Things Startup Founders Don’t Need To Know

Photocredit: Shutterstock

Photocredit: Shutterstock

In the past 10 years or so, startup culture has done a terrific job in educating aspiring founders on the skills, tactics and hacks we need to establish a new business model. Which, by the way is the best definition of a startup – a business for which no financial model and/or customer solution already exists.

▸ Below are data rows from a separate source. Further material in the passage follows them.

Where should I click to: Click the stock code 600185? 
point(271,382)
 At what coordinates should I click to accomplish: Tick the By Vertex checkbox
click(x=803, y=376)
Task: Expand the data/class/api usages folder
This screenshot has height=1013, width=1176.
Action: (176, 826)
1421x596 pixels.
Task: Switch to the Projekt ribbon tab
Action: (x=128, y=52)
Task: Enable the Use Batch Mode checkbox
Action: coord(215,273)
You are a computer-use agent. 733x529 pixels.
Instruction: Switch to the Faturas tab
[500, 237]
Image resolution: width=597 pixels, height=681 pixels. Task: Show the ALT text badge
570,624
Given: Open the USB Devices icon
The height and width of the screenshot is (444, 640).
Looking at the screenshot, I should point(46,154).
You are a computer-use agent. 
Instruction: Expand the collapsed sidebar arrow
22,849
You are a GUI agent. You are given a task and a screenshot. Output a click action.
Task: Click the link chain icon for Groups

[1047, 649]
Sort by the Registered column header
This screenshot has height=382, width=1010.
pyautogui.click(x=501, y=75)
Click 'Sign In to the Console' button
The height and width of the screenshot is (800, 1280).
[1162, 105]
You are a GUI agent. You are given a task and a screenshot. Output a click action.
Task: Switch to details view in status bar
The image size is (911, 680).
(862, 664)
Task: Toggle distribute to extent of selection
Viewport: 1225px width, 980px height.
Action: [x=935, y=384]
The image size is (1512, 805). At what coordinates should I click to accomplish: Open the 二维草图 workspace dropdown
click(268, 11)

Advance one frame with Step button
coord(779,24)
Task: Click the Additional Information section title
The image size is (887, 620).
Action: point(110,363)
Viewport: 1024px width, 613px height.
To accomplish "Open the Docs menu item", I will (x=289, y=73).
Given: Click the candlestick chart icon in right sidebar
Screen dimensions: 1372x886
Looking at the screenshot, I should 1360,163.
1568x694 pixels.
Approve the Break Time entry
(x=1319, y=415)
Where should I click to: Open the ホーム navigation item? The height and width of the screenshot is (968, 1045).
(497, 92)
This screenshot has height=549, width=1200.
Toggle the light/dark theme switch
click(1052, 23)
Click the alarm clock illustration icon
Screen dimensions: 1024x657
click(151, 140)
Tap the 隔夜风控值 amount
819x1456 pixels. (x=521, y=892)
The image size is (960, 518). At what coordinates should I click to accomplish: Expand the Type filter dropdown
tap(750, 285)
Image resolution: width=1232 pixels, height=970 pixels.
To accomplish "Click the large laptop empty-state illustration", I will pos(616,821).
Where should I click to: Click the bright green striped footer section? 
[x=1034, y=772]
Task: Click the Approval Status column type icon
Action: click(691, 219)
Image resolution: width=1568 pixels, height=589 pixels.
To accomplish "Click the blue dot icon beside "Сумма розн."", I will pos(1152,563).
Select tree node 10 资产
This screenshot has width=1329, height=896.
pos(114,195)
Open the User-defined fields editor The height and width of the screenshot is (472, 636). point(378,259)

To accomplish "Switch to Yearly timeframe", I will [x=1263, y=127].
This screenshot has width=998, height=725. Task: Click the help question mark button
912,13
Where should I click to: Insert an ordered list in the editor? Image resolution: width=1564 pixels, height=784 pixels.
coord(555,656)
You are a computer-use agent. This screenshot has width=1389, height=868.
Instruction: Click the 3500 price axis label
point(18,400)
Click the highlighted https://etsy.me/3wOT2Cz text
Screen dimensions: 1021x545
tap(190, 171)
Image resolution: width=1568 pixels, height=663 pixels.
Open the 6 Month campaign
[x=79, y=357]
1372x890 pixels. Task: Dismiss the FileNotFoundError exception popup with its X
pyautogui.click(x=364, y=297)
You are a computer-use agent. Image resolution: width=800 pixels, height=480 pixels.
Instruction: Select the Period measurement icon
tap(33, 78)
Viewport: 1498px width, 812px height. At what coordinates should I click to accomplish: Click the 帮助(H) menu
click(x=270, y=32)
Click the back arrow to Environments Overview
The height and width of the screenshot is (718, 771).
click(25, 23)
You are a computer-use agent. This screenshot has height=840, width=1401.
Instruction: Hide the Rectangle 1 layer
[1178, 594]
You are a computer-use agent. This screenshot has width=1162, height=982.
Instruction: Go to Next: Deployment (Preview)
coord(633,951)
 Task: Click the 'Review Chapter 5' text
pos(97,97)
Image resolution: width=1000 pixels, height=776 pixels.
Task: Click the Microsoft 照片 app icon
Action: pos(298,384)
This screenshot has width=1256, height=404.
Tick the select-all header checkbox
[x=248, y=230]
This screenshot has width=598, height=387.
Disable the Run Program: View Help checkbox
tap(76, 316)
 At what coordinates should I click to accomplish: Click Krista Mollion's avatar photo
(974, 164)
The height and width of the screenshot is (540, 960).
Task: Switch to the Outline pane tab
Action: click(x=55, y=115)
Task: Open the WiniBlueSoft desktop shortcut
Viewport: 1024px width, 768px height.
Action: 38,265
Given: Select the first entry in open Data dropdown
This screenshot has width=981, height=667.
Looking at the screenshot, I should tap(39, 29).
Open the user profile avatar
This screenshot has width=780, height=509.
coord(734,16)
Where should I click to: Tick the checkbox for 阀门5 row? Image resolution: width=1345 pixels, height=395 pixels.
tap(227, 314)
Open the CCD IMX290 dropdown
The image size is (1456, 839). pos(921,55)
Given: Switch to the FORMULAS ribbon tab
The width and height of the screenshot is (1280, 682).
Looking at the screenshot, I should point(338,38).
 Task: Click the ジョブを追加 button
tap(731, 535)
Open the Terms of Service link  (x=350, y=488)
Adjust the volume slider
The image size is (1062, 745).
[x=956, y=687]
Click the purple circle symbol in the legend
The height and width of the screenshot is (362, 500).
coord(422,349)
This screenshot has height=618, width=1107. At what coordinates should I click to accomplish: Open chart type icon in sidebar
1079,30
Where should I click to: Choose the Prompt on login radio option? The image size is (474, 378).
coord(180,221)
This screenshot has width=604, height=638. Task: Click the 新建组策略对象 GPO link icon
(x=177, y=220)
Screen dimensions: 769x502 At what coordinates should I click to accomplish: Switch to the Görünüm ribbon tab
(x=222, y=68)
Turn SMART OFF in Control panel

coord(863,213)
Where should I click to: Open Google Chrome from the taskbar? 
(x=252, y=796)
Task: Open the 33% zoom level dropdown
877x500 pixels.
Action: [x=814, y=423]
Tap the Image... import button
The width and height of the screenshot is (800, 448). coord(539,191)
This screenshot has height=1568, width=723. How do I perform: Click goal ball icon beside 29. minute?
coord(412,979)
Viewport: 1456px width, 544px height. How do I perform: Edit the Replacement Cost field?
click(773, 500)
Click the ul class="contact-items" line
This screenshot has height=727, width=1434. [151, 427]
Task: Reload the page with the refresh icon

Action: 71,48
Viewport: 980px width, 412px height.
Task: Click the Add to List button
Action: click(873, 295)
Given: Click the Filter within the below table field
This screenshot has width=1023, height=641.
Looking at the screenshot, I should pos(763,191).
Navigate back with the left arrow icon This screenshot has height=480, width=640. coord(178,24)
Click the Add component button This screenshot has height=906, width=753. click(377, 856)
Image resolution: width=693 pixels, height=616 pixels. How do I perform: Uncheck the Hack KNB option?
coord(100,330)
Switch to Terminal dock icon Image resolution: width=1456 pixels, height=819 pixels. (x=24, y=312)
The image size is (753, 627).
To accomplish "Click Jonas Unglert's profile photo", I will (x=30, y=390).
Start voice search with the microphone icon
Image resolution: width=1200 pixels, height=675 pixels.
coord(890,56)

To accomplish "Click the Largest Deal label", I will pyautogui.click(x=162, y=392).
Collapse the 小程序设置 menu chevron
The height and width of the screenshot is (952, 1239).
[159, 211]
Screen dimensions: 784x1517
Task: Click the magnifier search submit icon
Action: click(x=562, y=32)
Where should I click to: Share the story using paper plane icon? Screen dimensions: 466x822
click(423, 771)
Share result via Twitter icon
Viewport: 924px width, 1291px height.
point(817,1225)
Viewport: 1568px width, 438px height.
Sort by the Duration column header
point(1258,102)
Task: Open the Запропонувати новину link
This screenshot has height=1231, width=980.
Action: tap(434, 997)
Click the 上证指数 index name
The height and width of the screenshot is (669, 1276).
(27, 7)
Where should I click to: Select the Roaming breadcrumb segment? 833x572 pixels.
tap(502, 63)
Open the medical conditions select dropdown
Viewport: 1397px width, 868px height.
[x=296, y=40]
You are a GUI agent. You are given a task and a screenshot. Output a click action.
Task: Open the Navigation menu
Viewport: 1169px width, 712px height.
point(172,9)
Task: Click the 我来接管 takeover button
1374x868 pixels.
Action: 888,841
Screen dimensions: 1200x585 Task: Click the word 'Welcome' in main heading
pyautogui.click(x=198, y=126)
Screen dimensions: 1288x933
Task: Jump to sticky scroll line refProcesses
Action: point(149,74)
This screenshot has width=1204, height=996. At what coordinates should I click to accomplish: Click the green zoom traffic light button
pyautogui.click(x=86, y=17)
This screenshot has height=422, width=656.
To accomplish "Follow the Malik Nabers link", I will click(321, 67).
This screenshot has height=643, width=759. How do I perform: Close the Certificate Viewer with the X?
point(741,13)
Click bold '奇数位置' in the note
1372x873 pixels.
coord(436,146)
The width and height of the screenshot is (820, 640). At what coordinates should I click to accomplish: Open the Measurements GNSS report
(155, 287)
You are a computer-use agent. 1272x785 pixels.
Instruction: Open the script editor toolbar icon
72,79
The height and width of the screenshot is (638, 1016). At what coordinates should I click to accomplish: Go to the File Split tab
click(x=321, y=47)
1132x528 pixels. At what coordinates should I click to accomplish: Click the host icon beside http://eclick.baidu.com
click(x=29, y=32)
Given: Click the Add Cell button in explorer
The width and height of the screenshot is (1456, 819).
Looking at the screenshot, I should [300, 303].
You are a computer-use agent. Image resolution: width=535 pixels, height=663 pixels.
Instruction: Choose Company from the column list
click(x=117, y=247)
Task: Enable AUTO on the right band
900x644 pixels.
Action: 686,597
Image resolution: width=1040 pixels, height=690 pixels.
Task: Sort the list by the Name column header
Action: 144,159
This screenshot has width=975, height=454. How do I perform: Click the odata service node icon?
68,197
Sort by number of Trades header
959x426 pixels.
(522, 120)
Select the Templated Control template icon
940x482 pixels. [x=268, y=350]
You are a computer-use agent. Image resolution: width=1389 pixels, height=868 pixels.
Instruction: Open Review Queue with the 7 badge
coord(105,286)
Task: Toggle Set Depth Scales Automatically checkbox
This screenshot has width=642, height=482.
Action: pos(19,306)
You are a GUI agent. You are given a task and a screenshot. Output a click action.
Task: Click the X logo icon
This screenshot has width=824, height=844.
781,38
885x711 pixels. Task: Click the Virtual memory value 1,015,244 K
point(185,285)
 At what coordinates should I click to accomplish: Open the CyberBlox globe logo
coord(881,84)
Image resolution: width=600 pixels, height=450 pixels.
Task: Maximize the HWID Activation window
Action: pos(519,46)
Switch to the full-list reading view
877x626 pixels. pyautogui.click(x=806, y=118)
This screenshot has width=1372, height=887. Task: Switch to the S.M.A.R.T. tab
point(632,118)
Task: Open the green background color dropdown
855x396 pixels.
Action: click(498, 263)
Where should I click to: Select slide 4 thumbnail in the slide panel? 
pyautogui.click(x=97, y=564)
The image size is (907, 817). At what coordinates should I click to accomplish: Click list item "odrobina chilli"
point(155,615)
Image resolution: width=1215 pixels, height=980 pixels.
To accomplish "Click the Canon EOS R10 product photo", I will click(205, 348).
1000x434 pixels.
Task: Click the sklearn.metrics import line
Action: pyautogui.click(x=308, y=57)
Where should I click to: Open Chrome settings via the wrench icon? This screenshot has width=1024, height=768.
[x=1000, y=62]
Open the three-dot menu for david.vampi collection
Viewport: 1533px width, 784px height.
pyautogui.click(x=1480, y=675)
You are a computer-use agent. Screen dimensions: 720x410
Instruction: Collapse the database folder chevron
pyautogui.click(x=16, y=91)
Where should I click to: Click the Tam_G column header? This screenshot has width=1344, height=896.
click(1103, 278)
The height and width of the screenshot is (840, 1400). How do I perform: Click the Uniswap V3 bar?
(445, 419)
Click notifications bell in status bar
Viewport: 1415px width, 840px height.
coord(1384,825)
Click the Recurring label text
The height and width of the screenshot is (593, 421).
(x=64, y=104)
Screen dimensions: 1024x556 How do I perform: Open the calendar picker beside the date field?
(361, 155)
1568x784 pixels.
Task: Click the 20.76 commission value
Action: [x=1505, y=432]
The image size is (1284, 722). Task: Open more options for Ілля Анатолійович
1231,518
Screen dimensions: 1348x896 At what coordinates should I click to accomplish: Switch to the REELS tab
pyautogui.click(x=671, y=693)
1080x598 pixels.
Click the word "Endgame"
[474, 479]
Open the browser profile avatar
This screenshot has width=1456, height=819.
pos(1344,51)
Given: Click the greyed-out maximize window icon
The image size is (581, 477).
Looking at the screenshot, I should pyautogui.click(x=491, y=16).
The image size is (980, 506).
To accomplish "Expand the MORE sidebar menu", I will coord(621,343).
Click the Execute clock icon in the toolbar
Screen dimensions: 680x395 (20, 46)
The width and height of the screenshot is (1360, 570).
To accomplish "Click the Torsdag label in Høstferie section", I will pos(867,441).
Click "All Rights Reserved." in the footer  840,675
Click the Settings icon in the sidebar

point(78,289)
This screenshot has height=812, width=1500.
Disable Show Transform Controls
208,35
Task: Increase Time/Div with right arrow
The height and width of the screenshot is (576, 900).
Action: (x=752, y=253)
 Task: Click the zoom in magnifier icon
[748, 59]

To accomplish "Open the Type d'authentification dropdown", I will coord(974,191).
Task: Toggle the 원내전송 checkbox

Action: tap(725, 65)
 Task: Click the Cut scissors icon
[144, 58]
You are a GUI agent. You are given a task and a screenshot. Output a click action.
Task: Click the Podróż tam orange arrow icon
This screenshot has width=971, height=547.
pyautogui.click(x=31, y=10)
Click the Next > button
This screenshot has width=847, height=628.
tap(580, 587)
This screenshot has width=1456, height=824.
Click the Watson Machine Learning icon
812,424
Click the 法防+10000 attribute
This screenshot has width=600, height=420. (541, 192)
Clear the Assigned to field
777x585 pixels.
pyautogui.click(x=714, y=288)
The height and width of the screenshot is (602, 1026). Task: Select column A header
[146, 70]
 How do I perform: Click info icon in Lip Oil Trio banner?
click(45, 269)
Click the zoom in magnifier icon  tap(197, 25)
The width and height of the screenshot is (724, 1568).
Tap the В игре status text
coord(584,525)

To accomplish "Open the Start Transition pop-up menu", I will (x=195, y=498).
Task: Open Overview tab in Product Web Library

But because what we do in startup land is so new, there are also many new business concepts we get exposed to along the way. Some are just old concepts with some new verbiage thrown around them: A pivot used to be called adaptation in the 1980s, while others are only present in the technology and/or startup scene. The problem with all of these foreign concepts is that it is easy to fool ourselves into believing we actually need to know about them. That if we don’t know what all these concepts, ideas and jargon are, we won’t be able to build a startup. And nothing could be further from the truth. Here are a few of things that every startup founder – contrary to popular belief – need not concern themselves with.

1. Venture Capital

We don’t need to be across the various forms of capital raising in the early stages of a startup. Angel rounds, Series A, who to talk to and how to structure deals … Who knows what all that means when we first venture into a startup? Nice to know, hardly essential.

2. Pitching

A vital skill at certain points in the startup journey. But here’s something you don’t hear very often: All investors and customers will forgive someone who is poor at pitching when they have something people really want and can deliver to promise. The world has plenty of pitch doctors who are very good at commanding the room and inspiring us with hot air and promises they’ll never keep. I’d rather get involved with a founder who can build a business rather than with a pitch champion who can’t do the former.

3. Idea Generation

Ideas are cheap, free, omnipresent and have little value in the real market. Like I’ve written before, the idea you already have is good enough. In fact, it’s often the boring and uninspiring concepts that actually solve real problems for real people.

4. Being a Hacker or a Hustler

These are two really popular things to be these days … Sounds cool, but I can name a zillion business luminaries who are neither. It’s probably more valuable to be a boring old business person. While it doesn’t sound nearly as impressive on tech blogs, I can assure you people who organize the factors of production create more value than those who are the factors of production.

And the reason that all of these things are not essential is that they can be learned, hired in or acquired at the time we need them. And the list of things we could know, but don’t have to know, is much longer than these few examples: Need to know how to set up a Delaware North B Corporation just in case you go global? No. Again, trendy on Hacker News, but your customer won’t give a hoot about any of that. They’d rather give you their money because you made something they need.

The thing we must know how to do

What we do need, every time and without compromise, is to be able to build something that people want. We need to be able to convince an audience that what we have is better than the current substitute. And there is always a substitute for what we make, even if it is ‘do nothing.’ We need to stop the target audience from using an alternative and to come to us. We need to be so good that we can motivate the ‘do nothing’ crowd into taking action – right now. And we need to have a vision as to how this solution to a problem can become an actual business. If we can do this, and if we can build an on going relationship with users, then all of the other things we need to do will have people lining up to help us.